The message of God?s grace - God's unconditional, guaranteed, no-strings attached love - dramatically changes lives when that message is shared in creative, attention-capturing, authentic, relevant and passionate ways. How do I know? Because I've seen it happen and I get e-mails about it. You all know that I resigned as the lead pastor of Joy! in Gurnee on January 26 of this year. After I resigned, I received hundreds of e-mails. I saved them in a folder on my computer labeled "Grace."

Sunday, July 16, 2006

my daughters


Here are Molly and Kate my daughters at their cousin's wedding on July 14th. Molly is 13 and Kate is 16. Molly just finished soccer camp at the College of Wooster the night before we flew to Vero Beach, FL for the wedding. She loves to play soccer and to dance. She is a dancer at the magnet school she attends Miller South School for the Visual and Performing Arts. Kate is a junior at Firestone High School in the Visual and Performing Arts School in vocal music. She also plays oboe in the Akron Youth Symphony and takes piano. Kate plays on the FHS tennis team and is the secretary of the Student Council. AND she got her driver's license this summer. Kate has a 4.125 on a 4.0 scale in the honors program and got a 4 on her Advanced Placement American History test which potentially gives her an A for the course in college. Molly will be in the 8th grade and has straight A's. Kate sang this summer in New England with the Summit Choral Society Touring Ensemble. Next year they will tour in Germany, Austria, and the Czech Republic. She has sung in previous years in Italy and China. She is looking at colleges and is interested in public policy and music. And here are two more pics from the reception of the girls with their "old man." (for more pictures go to http://www.loar.org)

Tuesday, July 11, 2006

this year's canoe trip


Well, my daughter is driving! Yippee...oh my gosh!

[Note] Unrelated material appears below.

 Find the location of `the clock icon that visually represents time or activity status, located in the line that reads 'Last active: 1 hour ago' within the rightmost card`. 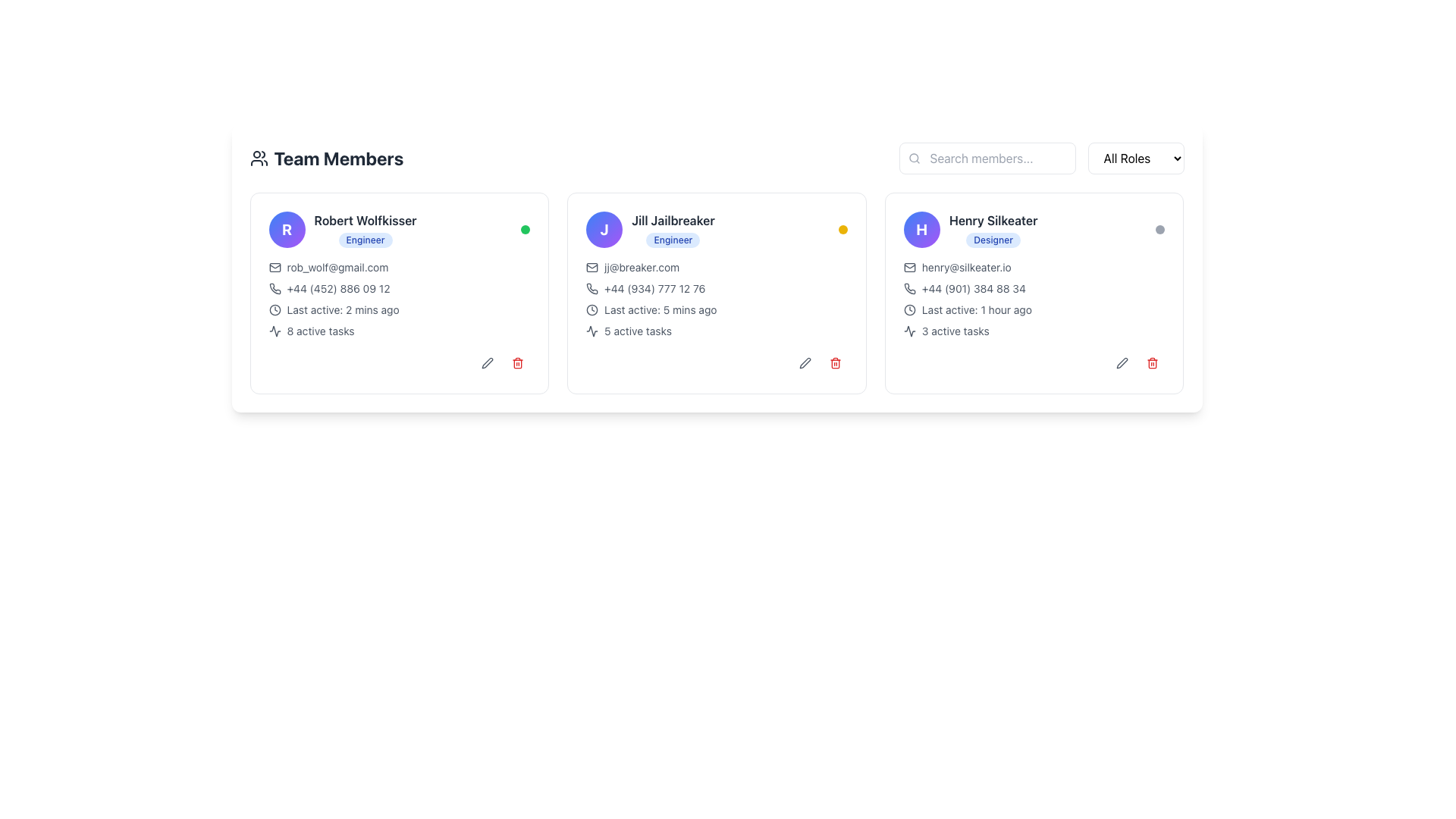

the clock icon that visually represents time or activity status, located in the line that reads 'Last active: 1 hour ago' within the rightmost card is located at coordinates (909, 309).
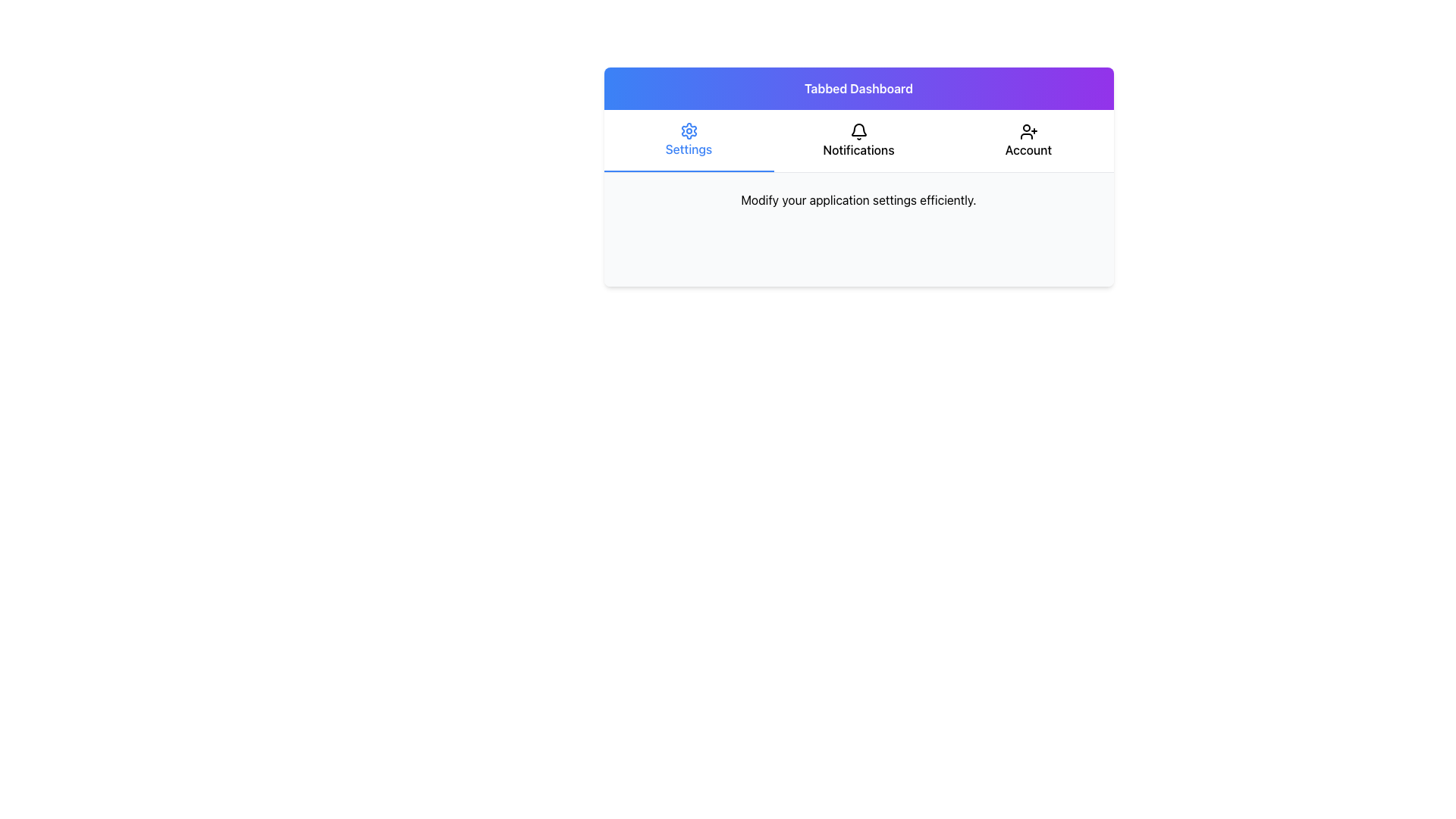 The width and height of the screenshot is (1456, 819). Describe the element at coordinates (1028, 140) in the screenshot. I see `the 'Account' button in the header tabbed interface` at that location.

The Canoe Group from Fairlawn-West had a wonderful trip on the
Buffalo River in northwest Arkansas. Here we are at Duane Ewing's home in Memphis on our way to the river. Duane and his family are former members of our church and he and Bob McKnight to my right have been on the trip all six years. Brian Comunale on the far right is on his second trip. Duane was inducted to the Ohio Basketball Hall of Fame's first class back in May.

I did my first canoe trip in the summer of 1973 on the Eleven Points River in southern Missouri/the Ozarks. I was doing my CPE (Clinical Pastoral Education) at the Missouri state hospital in Farmington. A week later I bought my first canoe. I canoed the Buffalo River once before...in 1976 to celebrate my graduation from Eden Theological Seminary. Canoeing has been for me all these years the closest experience to extended serenity until I begin working the 12 Steps of Recovery that grew out of Alcoholics Anonymous (which started just 2 miles from where I live and where our church bldg is situation). Floating on streams and shooting rapids as well as camping along the river, hearing the sounds, seeing the night skies and the wildlife are fabulous. This year we saw a bald eagle catch a fish and a family of river otters swimming along beside us. I will be posting up a web page soon with pictures from our trip.